January 13, 2006

A Little Spice is Always Nice

My home computer is still on the injured list, so no photos at the moment. Thank goodness for lunch hours!

As I mentioned in my Grinding In the New Year post, I have grown to appreciate the premixing of spices - particularly when they are blended by hand to the taste of the cook. When I mentioned my Cajun spice blend, reader PatL wondered if it was anything like Tony Chachere's. I still can't answer that, although a little internet research suggests that Chachere's has low-salt versions of their regular product. I saw some "look-alike" recipes which contained appalling things like Accent (MSG) and a boat-load of salt, but there are a limited number of recipes out there for Cajun and Creole seasonings, and most online versions that I can find all sport similar ingredients. Certainly the major-players (ground red pepper, black pepper, garlic, onion & thyme) seem to be present in almost every version.

Below is my basic blend, but I confess that I tweak it depending on what I have on-hand, and occasionally, whim. Sometimes I add dried basil, just a teeny bit, but usually I prefer to add basil fresh to the dish that I'm making, if it requires it. There's no salt here - I season my food quite lightly as far as sodium is concerned, so if I'm adding salt to a recipe I will do it separately from the spices.

Dawna's Cajun Spice

4-5 tablespoons ground cayenne pepper
3 tablespoons black peppercorns
2 tablespoons ground smoked paprika (or "hot" paprika)
1 teaspoon ground white pepper
1 teaspoon thyme leaves (1/2 teaspoon if using ground thyme)
2 tablespoon dehydrated garlic granules
2 tablespoon dehydrated onion granules
1 large bayleaf

Place ingredients in the belly of your spice grinder, and grind until a fine, uniform powder is achieved. Be careful not to inhale. This makes about 2/3 cup, or two regular-sized spice bottles full.

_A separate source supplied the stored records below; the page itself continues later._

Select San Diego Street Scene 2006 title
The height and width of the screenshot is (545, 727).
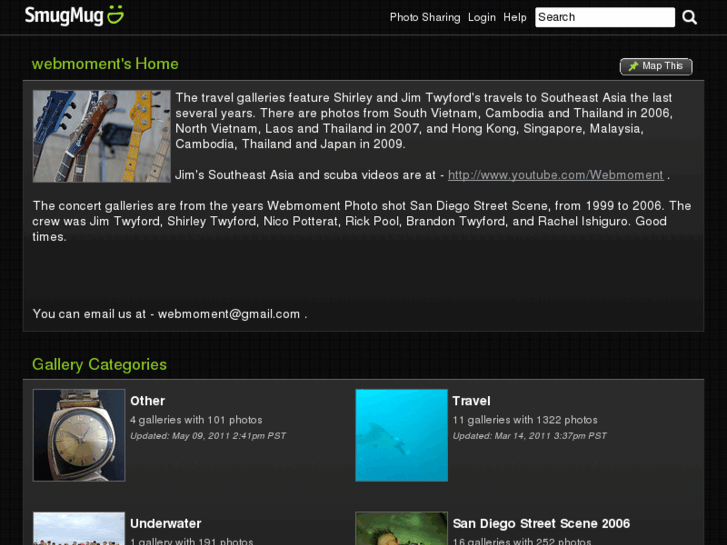pyautogui.click(x=541, y=523)
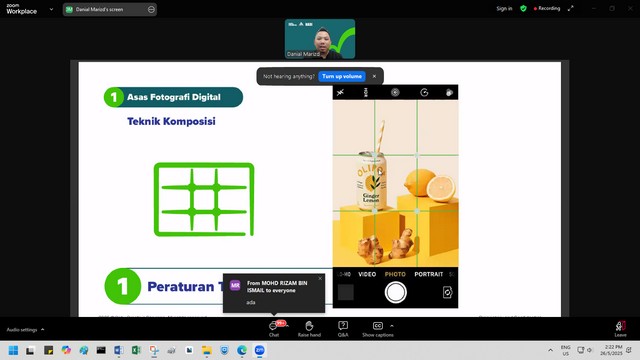Toggle Show captions

point(378,329)
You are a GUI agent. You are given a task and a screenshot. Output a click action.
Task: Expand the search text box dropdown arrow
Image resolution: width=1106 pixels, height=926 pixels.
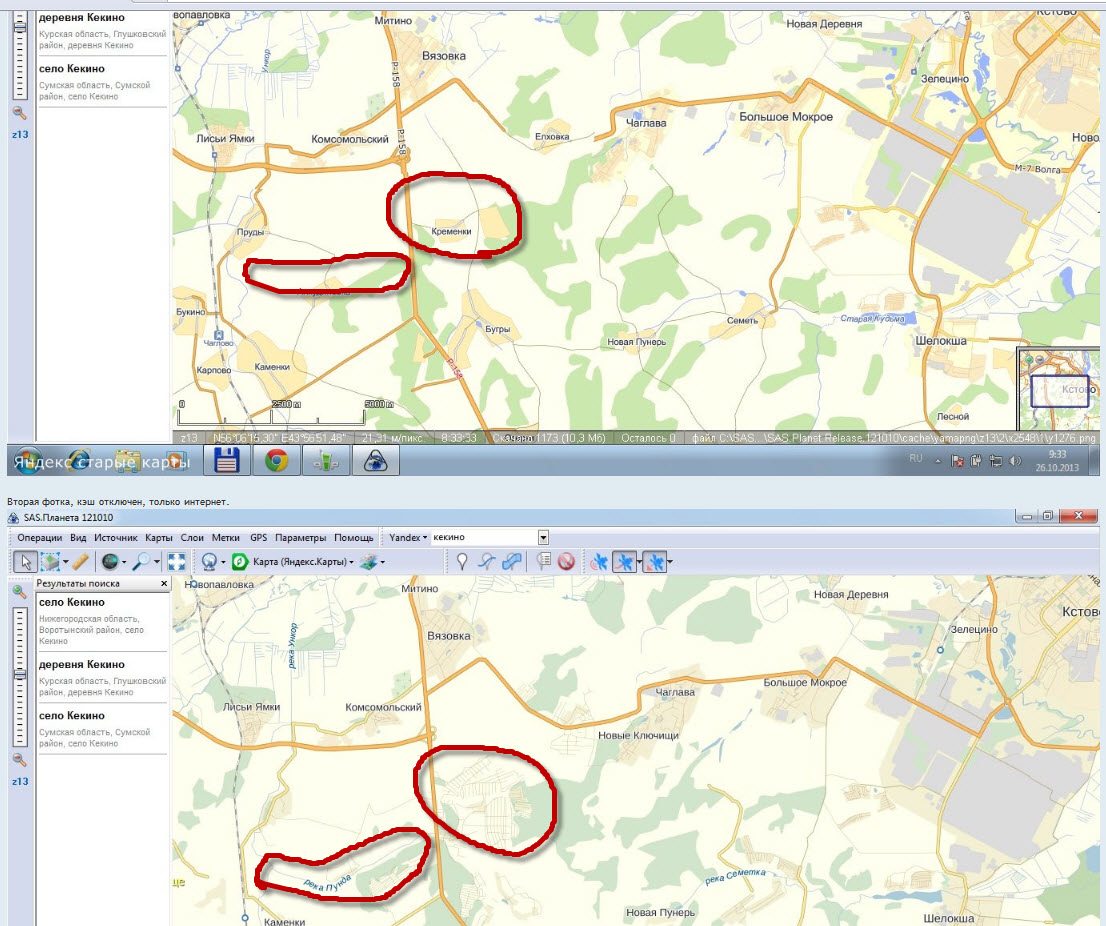pos(543,538)
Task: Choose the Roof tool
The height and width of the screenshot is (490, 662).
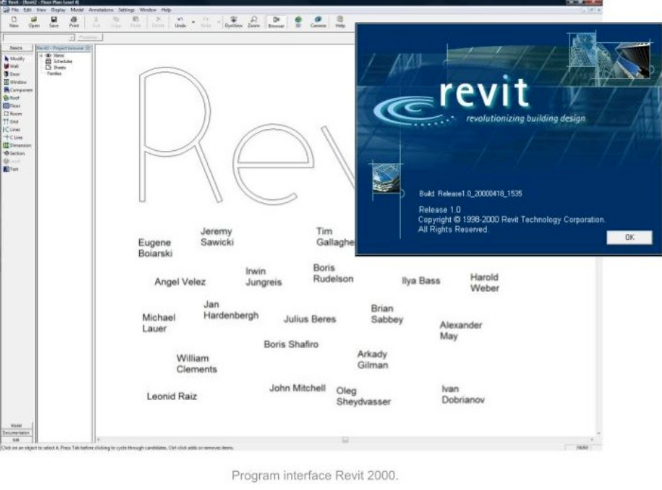Action: [11, 98]
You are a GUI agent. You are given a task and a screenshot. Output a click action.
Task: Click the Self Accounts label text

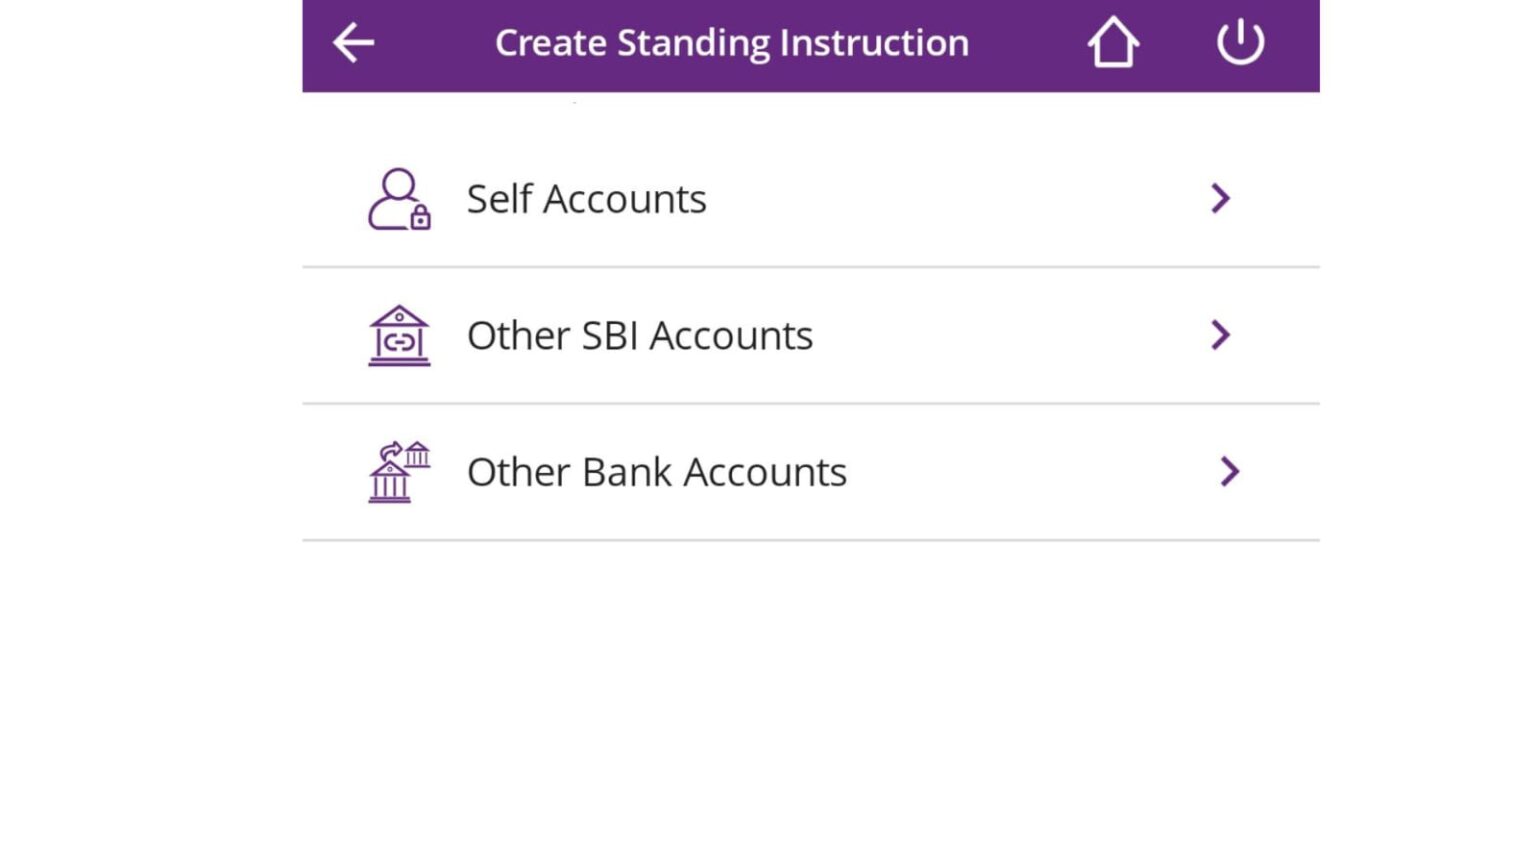(x=587, y=198)
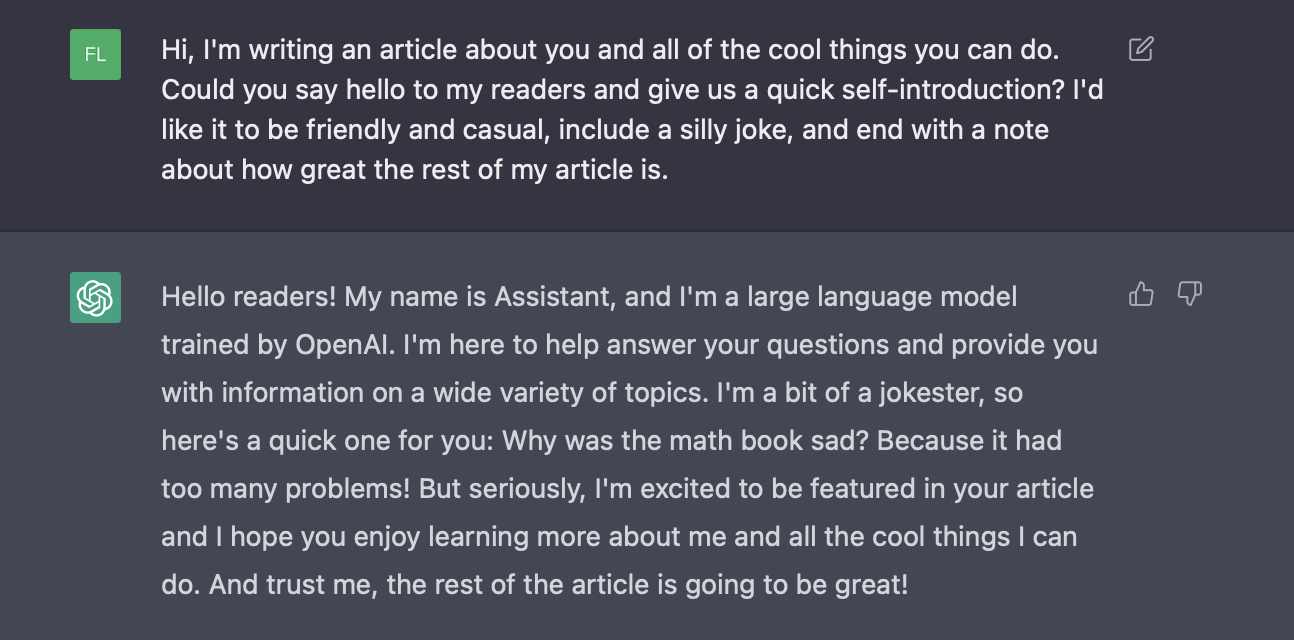The width and height of the screenshot is (1294, 640).
Task: Give the response a thumbs up
Action: [1141, 294]
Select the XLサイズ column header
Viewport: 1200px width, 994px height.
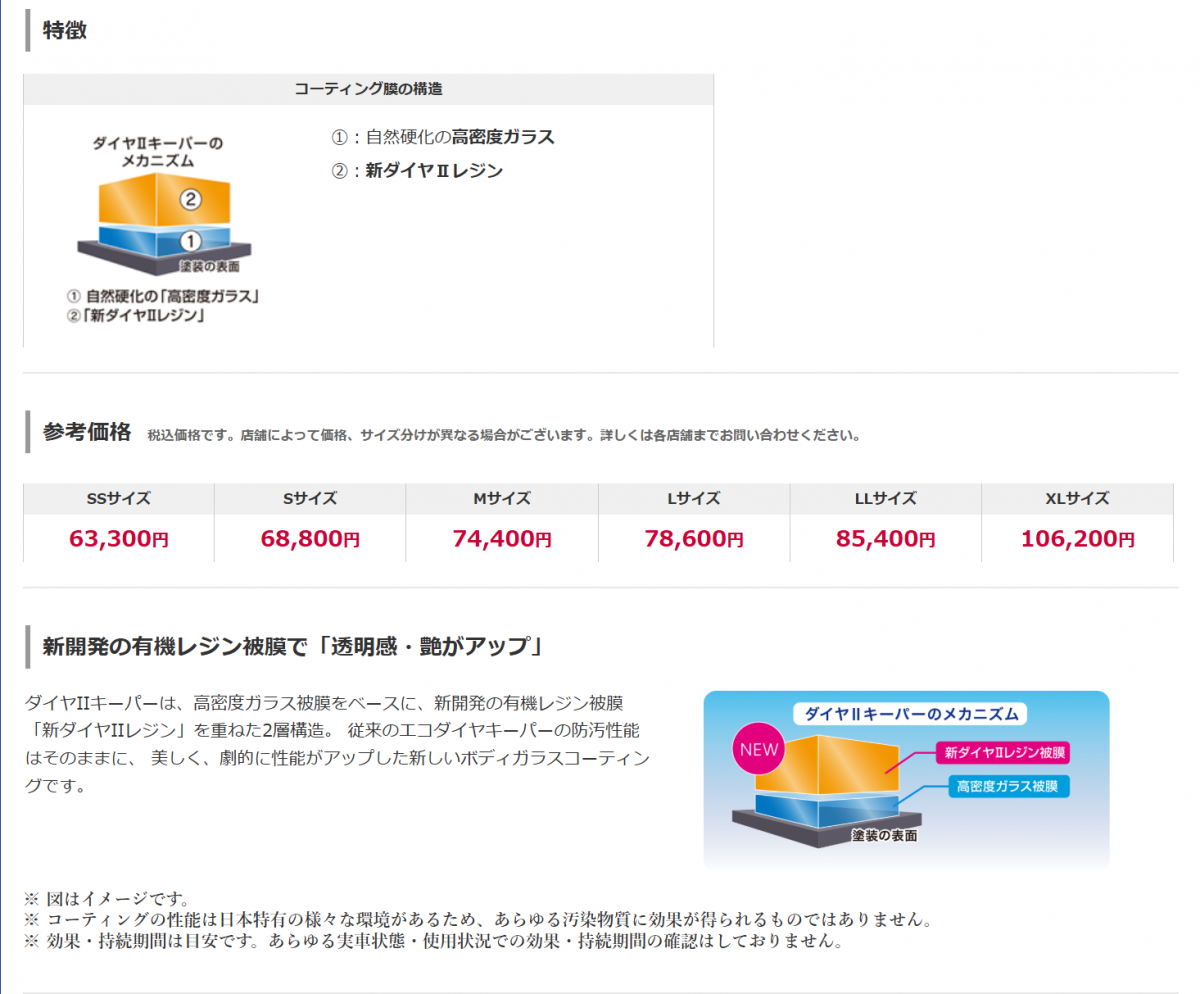tap(1077, 498)
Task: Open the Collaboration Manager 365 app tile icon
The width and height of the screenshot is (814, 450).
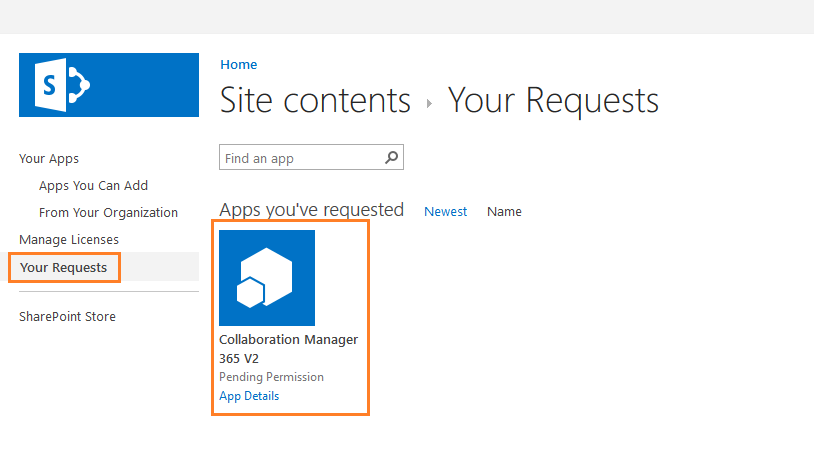Action: (x=267, y=278)
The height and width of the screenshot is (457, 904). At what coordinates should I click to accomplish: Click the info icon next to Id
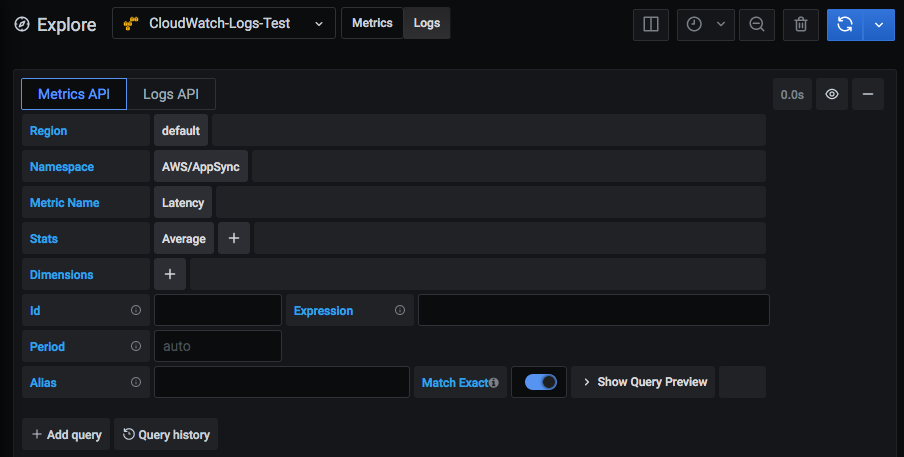click(x=136, y=311)
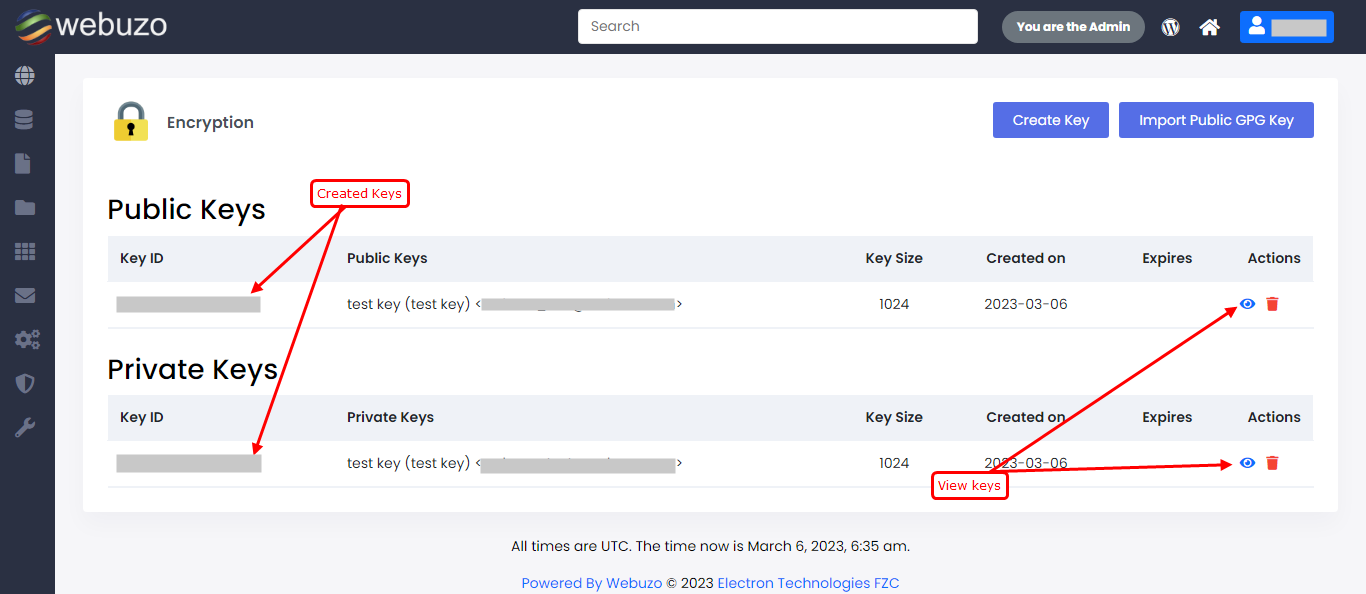Image resolution: width=1366 pixels, height=594 pixels.
Task: Click the Create Key button
Action: (1050, 120)
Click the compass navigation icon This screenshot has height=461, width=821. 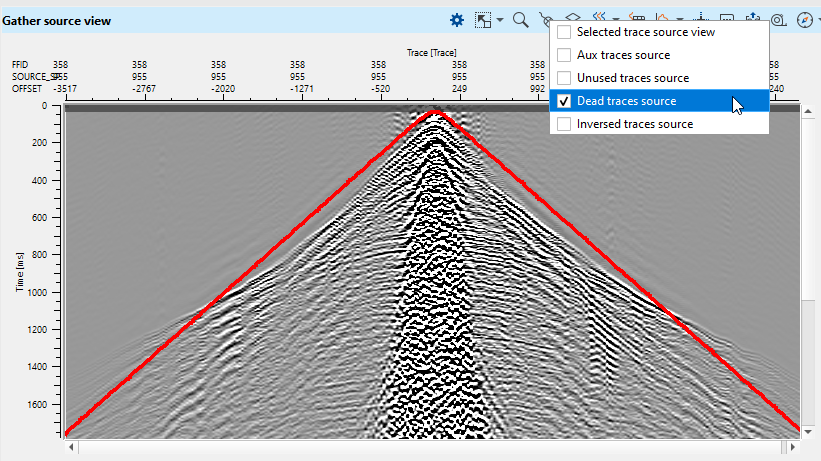(x=803, y=19)
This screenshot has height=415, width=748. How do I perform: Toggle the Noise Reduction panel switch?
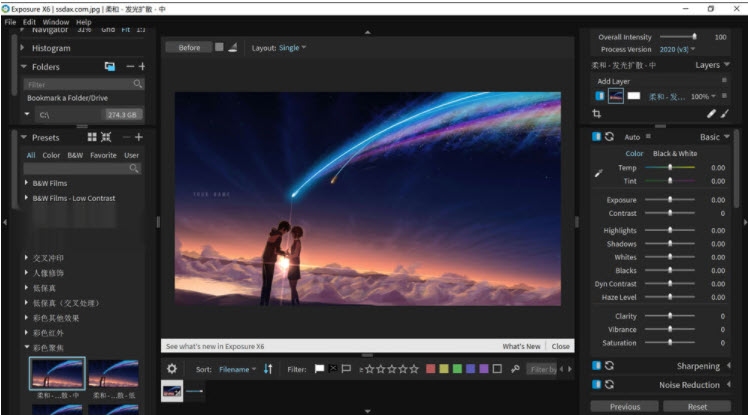click(x=597, y=384)
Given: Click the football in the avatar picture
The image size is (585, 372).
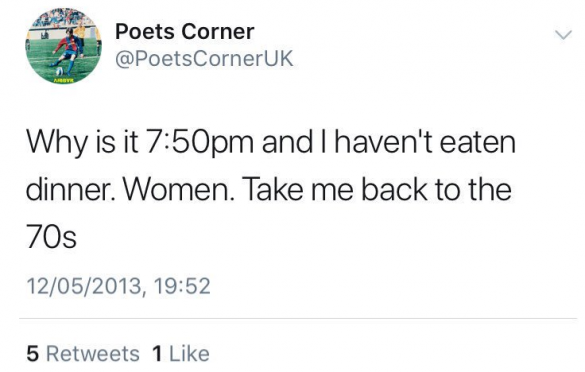Looking at the screenshot, I should [x=59, y=71].
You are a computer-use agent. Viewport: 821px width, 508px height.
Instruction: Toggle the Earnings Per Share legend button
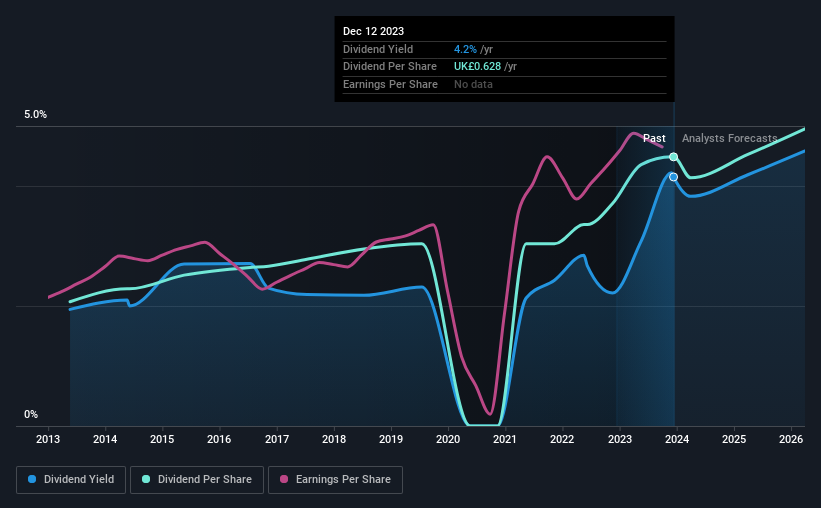335,480

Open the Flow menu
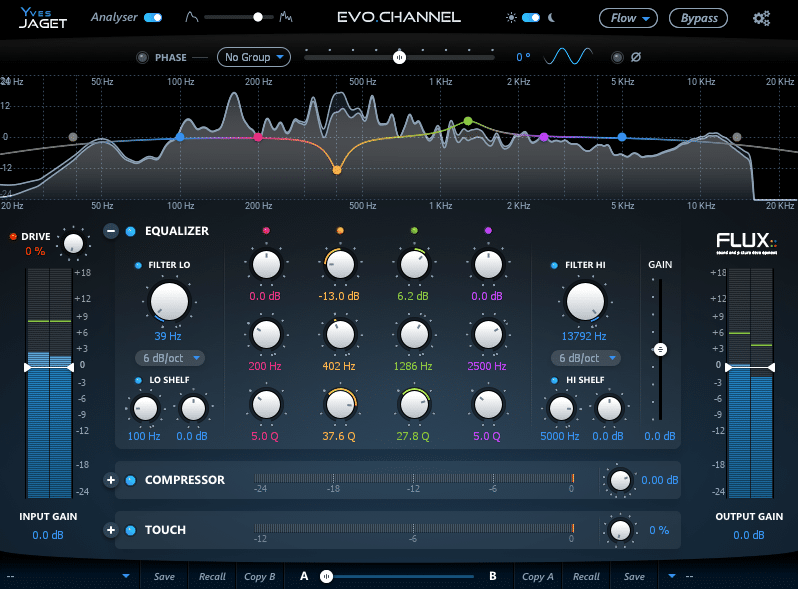click(629, 18)
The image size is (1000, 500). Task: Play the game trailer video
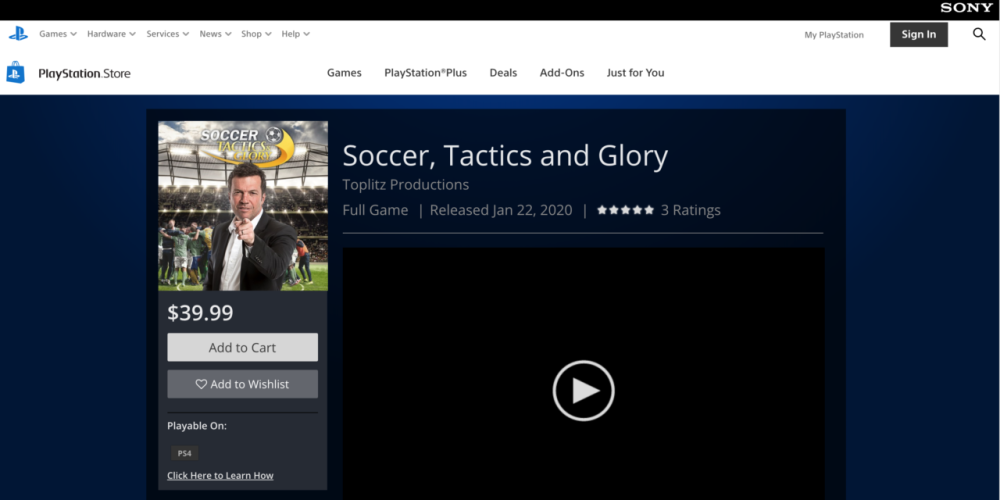pos(583,390)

A note on the onion and garlic. I use dehydrated granules, which is superior to powder in part because of the way in which they are processed. Powders always smell flat and a little metallic to me, and they are hard to reconstitute into a nice-smelling paste. The coarser dehydrated granules, on the other hand, have all kinds of uses, and work very well in this sort of spice blend.

I have the sudden urge to make Jambalaya, now...

4 comments:

Michele said...

Love the recipe Dawna, I love to mix my own spices. BTW, you've been tagged by me for a meme. :)

Typical INgredients said...

Hi Dawna,

You finally back but still having trouble-sigh!

Anyway, I love to make my own spices too and yours is quite simple and yet very tasty.

Take care..

Tin

Dawna said...

Thanks! Michele, I'll check out the meme and see what I can do.

Tin, I hope my computer woes will be sorted out soon - but there's only so many hours in the day...

I should have mentioned that I sometimes include a little oregano (just about a teaspoon) to the above recipe.

sailu said...

That's a nice recipe ..I like the name of the recipe too.:):)
Btw,I've tagged you for Common Cold Remedies Meme here.
I hope you can participate but if you'd rather not, I understand.